Manuel Ocampo

FUNDACIÓN DE LA CASA DE OCAMPO
Provincia de Buenos Aires – Año 1917

Providencialmente se consiguió esta Fundación. La Srta. Josefina Ocampo Beláustegui vió a las las Madres Pura y Georgia yendo a visitar al Rdo. Padre Anselmo Aguilar S.J.; le chocó el traje y porte, dirigiéndoles alguna palabrita. Se le quedaron tan impresas, que indagó dónde estábamos y cuál era nuestra misión. Precisamente  pudo darle estos datos el Sr. Juan B. Majó que tiene un gran comercio de objetos para el Culto, y nos conocía, igualmente que a las Hermanas de Belgrano. Con pretexto de que la revisasen un alba se llegó allá, como más próxima, la Srta. Josefina, encontrándose a las Hermanas que tanto deseaba; estuvo muy contenta y expresiva, quedando en volver otro día despacio. Era el mes de Junio de 1914.

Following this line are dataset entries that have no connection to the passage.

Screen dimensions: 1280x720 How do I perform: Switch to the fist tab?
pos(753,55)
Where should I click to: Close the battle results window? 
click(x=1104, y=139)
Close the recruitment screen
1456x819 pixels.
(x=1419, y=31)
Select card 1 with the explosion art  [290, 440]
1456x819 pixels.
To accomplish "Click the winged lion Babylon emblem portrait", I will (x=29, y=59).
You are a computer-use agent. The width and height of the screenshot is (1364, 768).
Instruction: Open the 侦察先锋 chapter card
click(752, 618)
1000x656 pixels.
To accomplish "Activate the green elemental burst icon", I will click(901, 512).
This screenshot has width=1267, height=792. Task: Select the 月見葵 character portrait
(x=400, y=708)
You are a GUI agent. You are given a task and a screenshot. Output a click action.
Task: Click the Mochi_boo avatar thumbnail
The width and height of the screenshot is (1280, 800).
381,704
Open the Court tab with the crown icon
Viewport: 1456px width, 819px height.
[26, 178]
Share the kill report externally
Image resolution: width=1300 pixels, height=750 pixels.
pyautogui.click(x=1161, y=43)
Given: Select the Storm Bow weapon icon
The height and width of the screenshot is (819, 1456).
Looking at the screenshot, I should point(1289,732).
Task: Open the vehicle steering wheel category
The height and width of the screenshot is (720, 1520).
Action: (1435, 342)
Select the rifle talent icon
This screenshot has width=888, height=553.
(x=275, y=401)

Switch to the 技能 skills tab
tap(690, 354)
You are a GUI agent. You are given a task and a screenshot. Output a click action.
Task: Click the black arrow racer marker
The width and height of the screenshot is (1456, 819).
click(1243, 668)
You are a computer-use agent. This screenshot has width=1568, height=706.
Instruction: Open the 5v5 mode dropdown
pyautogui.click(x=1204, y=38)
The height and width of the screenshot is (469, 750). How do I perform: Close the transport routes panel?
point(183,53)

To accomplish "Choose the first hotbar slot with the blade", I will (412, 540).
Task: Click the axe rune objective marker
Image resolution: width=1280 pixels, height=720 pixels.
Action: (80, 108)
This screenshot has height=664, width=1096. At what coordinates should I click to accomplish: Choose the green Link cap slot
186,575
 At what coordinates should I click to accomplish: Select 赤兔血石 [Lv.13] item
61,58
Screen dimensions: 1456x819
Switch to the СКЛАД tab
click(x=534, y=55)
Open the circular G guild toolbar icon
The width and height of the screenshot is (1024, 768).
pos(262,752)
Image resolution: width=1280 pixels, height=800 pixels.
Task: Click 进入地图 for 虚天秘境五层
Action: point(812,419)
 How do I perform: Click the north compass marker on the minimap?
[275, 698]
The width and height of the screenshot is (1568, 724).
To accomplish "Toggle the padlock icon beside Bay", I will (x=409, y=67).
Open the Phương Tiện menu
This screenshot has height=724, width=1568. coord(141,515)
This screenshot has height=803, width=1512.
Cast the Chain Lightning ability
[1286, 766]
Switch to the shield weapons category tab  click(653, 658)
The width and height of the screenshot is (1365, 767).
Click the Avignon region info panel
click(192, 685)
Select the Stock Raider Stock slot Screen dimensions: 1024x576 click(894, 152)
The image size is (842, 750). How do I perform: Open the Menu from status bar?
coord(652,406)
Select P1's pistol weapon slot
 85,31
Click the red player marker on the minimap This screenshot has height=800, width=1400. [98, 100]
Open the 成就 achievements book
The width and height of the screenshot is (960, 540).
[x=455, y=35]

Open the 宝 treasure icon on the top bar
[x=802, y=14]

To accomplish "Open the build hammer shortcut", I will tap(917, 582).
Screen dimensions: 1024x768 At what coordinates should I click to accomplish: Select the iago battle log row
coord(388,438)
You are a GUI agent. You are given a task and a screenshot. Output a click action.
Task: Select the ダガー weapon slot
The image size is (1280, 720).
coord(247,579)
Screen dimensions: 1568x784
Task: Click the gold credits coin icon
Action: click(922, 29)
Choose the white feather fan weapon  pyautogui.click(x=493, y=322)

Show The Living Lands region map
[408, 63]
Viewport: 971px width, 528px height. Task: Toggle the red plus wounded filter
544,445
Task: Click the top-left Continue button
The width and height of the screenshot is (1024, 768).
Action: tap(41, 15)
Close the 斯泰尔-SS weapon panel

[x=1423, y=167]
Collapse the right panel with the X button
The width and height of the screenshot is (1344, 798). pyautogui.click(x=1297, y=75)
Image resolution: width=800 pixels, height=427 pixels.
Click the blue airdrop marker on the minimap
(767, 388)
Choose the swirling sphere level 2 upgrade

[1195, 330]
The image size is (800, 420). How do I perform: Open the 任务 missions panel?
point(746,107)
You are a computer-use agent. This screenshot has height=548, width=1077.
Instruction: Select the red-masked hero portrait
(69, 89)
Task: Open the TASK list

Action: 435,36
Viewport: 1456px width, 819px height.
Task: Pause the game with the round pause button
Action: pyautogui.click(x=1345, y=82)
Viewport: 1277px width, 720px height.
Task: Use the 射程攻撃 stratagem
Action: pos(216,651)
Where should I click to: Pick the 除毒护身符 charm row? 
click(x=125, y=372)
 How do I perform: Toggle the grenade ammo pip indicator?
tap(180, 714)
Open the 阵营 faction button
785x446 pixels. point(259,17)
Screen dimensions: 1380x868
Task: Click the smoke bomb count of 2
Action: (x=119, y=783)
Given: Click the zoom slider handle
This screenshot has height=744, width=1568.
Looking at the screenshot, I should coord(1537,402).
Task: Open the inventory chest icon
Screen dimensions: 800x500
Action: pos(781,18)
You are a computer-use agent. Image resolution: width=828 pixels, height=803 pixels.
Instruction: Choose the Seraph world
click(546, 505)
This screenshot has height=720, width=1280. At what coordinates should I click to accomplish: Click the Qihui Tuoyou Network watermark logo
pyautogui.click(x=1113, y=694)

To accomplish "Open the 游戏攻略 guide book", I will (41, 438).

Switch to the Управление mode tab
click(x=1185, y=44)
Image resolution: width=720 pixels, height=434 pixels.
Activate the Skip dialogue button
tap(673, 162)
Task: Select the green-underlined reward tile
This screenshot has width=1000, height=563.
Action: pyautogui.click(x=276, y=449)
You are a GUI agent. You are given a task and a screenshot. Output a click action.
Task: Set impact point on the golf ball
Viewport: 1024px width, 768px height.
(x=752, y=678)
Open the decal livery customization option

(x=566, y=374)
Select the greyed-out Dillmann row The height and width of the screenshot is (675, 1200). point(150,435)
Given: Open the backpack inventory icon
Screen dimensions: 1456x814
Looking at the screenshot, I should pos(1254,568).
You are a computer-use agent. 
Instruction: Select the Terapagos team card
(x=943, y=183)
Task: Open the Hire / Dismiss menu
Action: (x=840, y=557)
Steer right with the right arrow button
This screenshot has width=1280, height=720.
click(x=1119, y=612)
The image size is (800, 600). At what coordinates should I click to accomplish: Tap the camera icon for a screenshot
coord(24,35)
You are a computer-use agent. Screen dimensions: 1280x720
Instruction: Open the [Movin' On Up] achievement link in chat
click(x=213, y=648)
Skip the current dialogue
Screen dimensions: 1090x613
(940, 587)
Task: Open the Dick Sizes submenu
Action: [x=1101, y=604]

No demoró la visita, y entonces se expansionó diciendo, querían su mamá y ella una fundación en el pueblo de su apellido “Ocampo”, que aun había poco edificado y primeramente se necesitaba Iglesia para cristianizarlo y que cumplieran sus deberes religiosos, las gentes de los alrededores, juntamente con un colegio o Asilo, y nuestra misión les encantaba; que al efecto, convendría hablar extensamente con su mamá, para ver en qué condiciones se podría realizar, si en ello no encontrábamos inconvenientes. Como la mamá estaba delicada y de luto reciente de una hija, pidió por favor tuviéramos en su casa la reunión. Fueron las Rvdas. Madres María Pura y María de la Expectación, sin conocer aun a tan digna Señora Melchora Beláustegui de Ocampo, recibiéndolas hasta con veneración. Encontramos también a sus dos hermanas Srtas. Matilde y Sofía Beláustegui, igualmente finas y buenas.
Expuso la Sra. Melchora sus deseos, ofreciendo para que se pudieran realizar, edificar un modesto Colegio, amueblarlo y ropa para veinte asiladas, mas dar  las Hermanas para sus sostenimiento, una suscripción de cuatrocientos mensuales; pagado el Sr. Capellán por cuenta de la niña Josefina y cincuenta pesos para cera del Santísimo.
Nos pareció muy aceptable, y a no mediar el tener que comunicarlo a la Rvda. Madre General, desde luego hubiéramos resuelto; sin embargo, les dimos muy buenas esperanzas, y llenas de júbilo, se arrodillaron diciendo: “demos gracias a Dios, Hermanas, que colma nuestros anhelos”. Oramos un rato y al pensar en despedirnos, anuncian la visita del Sr. Obispo de La Plata Mons. Juan Nepomuceno Terrero, quizá casual o preparada; muy contentas le explicaron lo que se había trazado, y él no menos por la perspectiva de tener una comunidad tan meritísima en su Diócesis; que rogásemos en su nombre a la Superiora General, aceptase la proposición de las Señoras, pues no se arrepentiría de cómo tratarían a sus Hijas.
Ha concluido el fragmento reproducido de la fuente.